Per Andrew Kleen (The Internet Is Not The Answer, Atlas Boook, 2015), i nuovi feudatari della Silicon Valley (così li chiama lui) hanno ripreso in scala allargata questa inquietante visione.

L’uomo di cristallo, penetrabile da mille occhi elettronici, prevedibile e inconsapevole è il nuovo servo della gleba.

Lo avrete capito: siamo in pieno dentro il filone tecno-pessimista.

Che suona il campanello di allarme su internet presentato agli antipodi della retorica libertaria.

Basta guardare all’architettura dei nuovi castelli feudali, progettazioni avveniristiche, che segnano il solcato con il mondo esterno, riproducendo una distinzione che avrebbe fatto sorridere Carlo Marx.

Separati dai comuni individui, i nuovi signori high-tech, non sembrano preoccuparsi molto nemmeno dello Stato che ha bisogno di loro.
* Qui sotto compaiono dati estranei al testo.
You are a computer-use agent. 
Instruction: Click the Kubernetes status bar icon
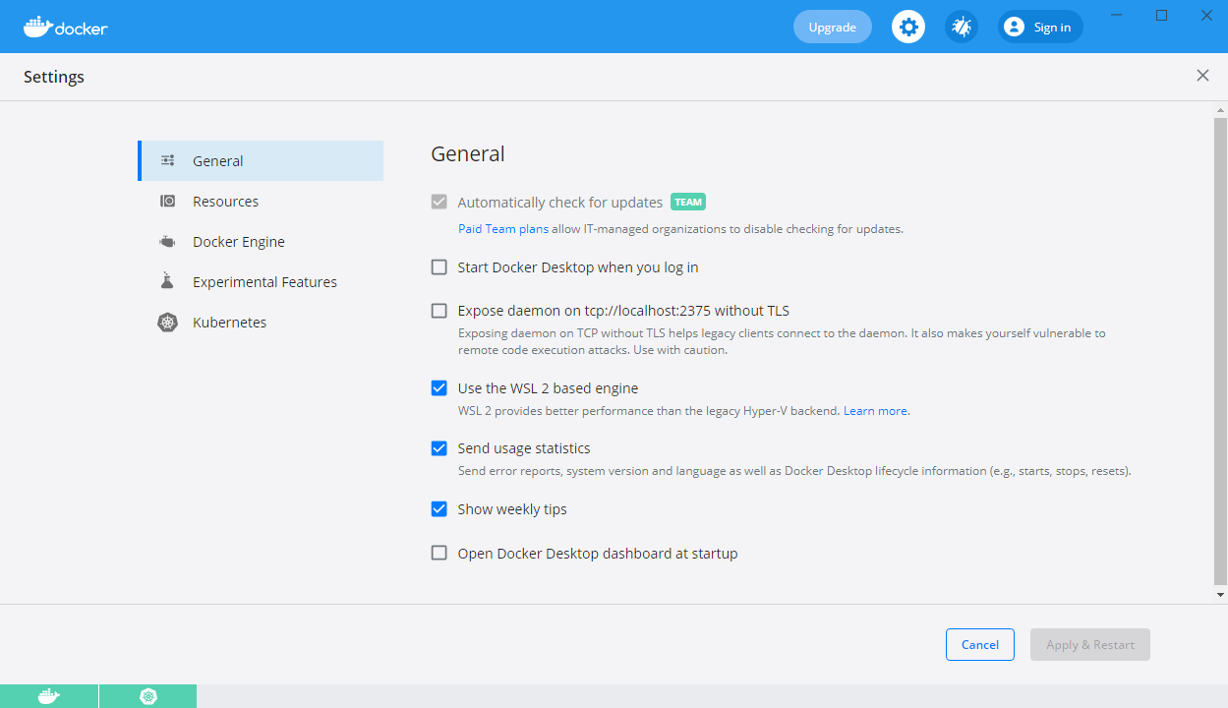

Sarà un caso, ma l’Autore non prende minimamente sul serio questi tipi quando dichiarano di prendere le distanza dal potere pubblico, inscenando una pièce che può convincere solo gli ingenui.

Ma se vivono carpendo e vendendo informazioni!
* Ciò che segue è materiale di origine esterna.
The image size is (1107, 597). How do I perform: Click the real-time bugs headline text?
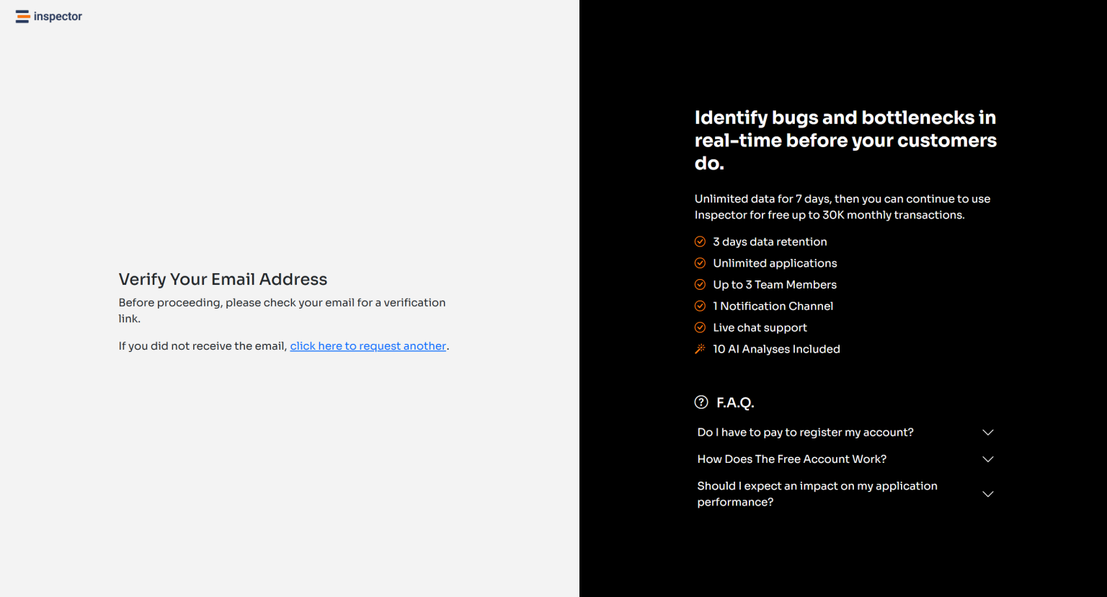(845, 140)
Altro che messaggio libertario: “…la realtà concreta è quella della secessione del ricco da qualsiasi altro della Silicon Valley. Dimenticate le utopie aleggianti di sapore libertario. Quello cui stiamo assistendo nella Baia di San Francisco è l’emergere di due mondi, separati e disuguali. Il primo, un posto privilegiato e privatizzato per la casta dei depositari della tecnologia; l’altro è uno spazio squallido, pubblico per chiunque altro”.

Le imprese disegnate come navicelle spaziali non fanno che sottolineare lo iato e dissipare quel poco che restava di credenza nella narrativa anarco-individualista.
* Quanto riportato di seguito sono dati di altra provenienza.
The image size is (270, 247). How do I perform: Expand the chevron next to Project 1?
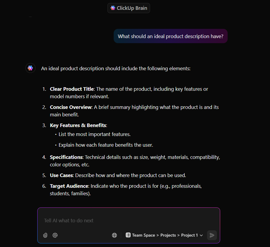[x=201, y=235]
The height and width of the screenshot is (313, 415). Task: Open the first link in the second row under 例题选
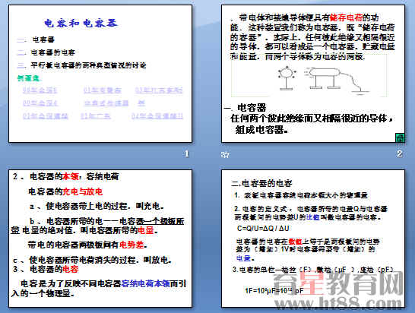coord(40,103)
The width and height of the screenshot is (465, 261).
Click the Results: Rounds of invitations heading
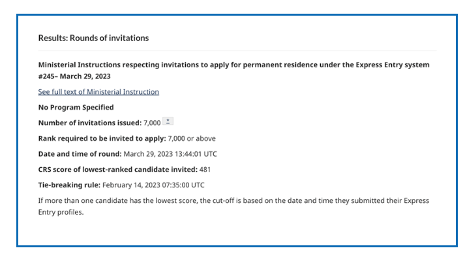pos(93,38)
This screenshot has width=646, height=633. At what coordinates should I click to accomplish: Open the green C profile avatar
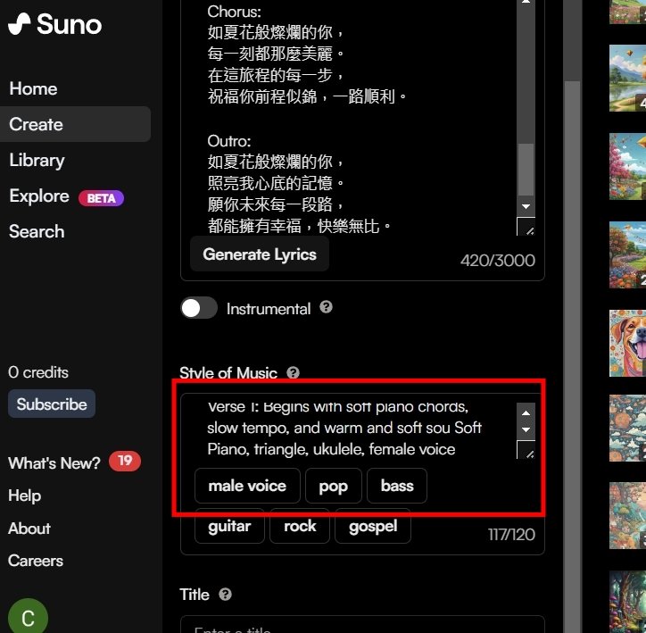coord(28,617)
Se fosse vivo, Theodore Roosevelt avrebbe trattato questi potentati con la stessa durezza della Standard Oil.

Ma perché questo non avviene?

E’ che il racconto di un mondo sospeso senza storia e immerso negli algoritmi, popolato da occhi invisibili, seduce e quasi ipnotizza.

Il pifferaio di Hamelin….

E allora?

Per l’Autore sarebbe ora di finirla: lo Stato deve affrontare questo potere duro e bruto tutelando i cittadini.

Ci crede?

Confesso di non averlo capito tanto è amaro e il suo resoconto quasi a livello di uno sfogo.

E ad oggi, duro dargli torto.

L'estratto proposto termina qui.